‘It wasn’t difficult to play MJ’s fan on real since I am one in real life’-Tiger Shroff
Actor Tiger Shroff is all set to show his love and admiration for King Of Pop Michael Jackson on a reel. The die-hard fan of the Billie Jean hitmaker will be seen “moonwalking” to some of the Pop Star’s greatest hits in the upcoming flick Munna Michael. The Flying Jat star, who has wooed his fans in his previous outings with gravity-defying stunts and suave dance moves, is kicked about landing the opportunity and is going all out to do justice to the character. Keeping in line with the role, the Baaghi actor recently performed a tribute performance to Jackson on the legend’s eight death Nawazuddin Siddiqui, and difficulty of imitating MJ’s moves and more Excepts:
We’ve seen Shah Rukh Khan play a very obsessive fan in his 2016 film. What kind of fan is your character in Munna Michael?
My character is a dedicated MJ fan. He’s a noble and determined man but doesn’t channelize his talent in the right direction at first. MJ serves as a theme in the film, brought out through the choreography. For me, it wasn’t difficult getting into the character since I am an MJ fan in real life too. It would have been great though if MJ was alive to see this.
How easy or difficult was it for you to master MJ’s moves?
It wasn’t easy at all, especially since I was preparing to pay tribute to the King of Pop. There can be only one King. But the least I could do was to work hard enough to get somewhere close to what he was.
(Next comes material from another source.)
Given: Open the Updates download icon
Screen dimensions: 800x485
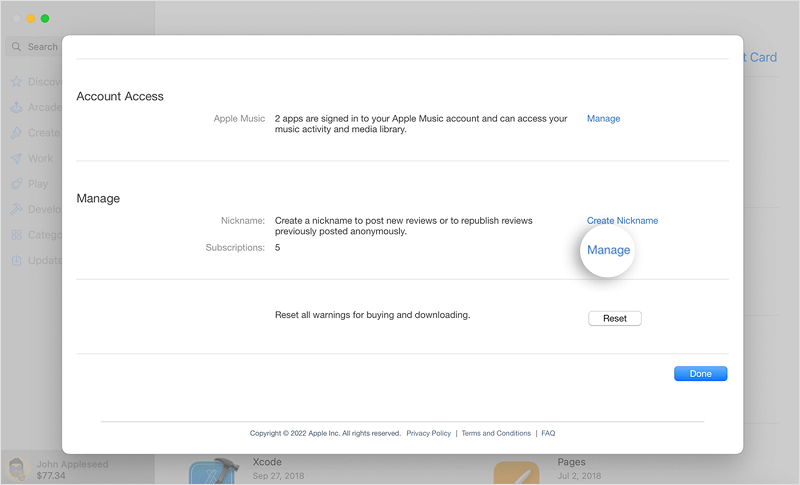Looking at the screenshot, I should 17,261.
It’s been eight years since Michael Jackson passed away. A lot of unsavory thing and controversies cropped up after his death. Do you think people still look up to the legend?
The day he died, I was very angry at many people, for misunderstanding and accusing him of so many things. I wanted to get back at all of them. It’s because I knew MJ well and loved him so much. It’s unfortunate that towards the end of his life, people looked only at his negatives and forgot about his genius, his philanthropic efforts and all that he accomplished. Even today, his songs have messages that resonate with people throughout the world.
In the past, you stated that you’d want every kid to know you by your name, like Micheal Jackson. With social media, how easy or difficult is that to achieve today?
Well, it’s easier, but tough as well. It is easier because social media allows you to express yourself to millions around the world. But then social media is also very judgemental, which makes it tough. People just put you down or write off. You really need to believe in yourself and have confidence in your abilities.
You were quoted as having a ‘Nawaz complex’. What did you learn from Nawazuddin Siddiqui (he plays the role of a gangster who aspires to dance)? Did he give you tips?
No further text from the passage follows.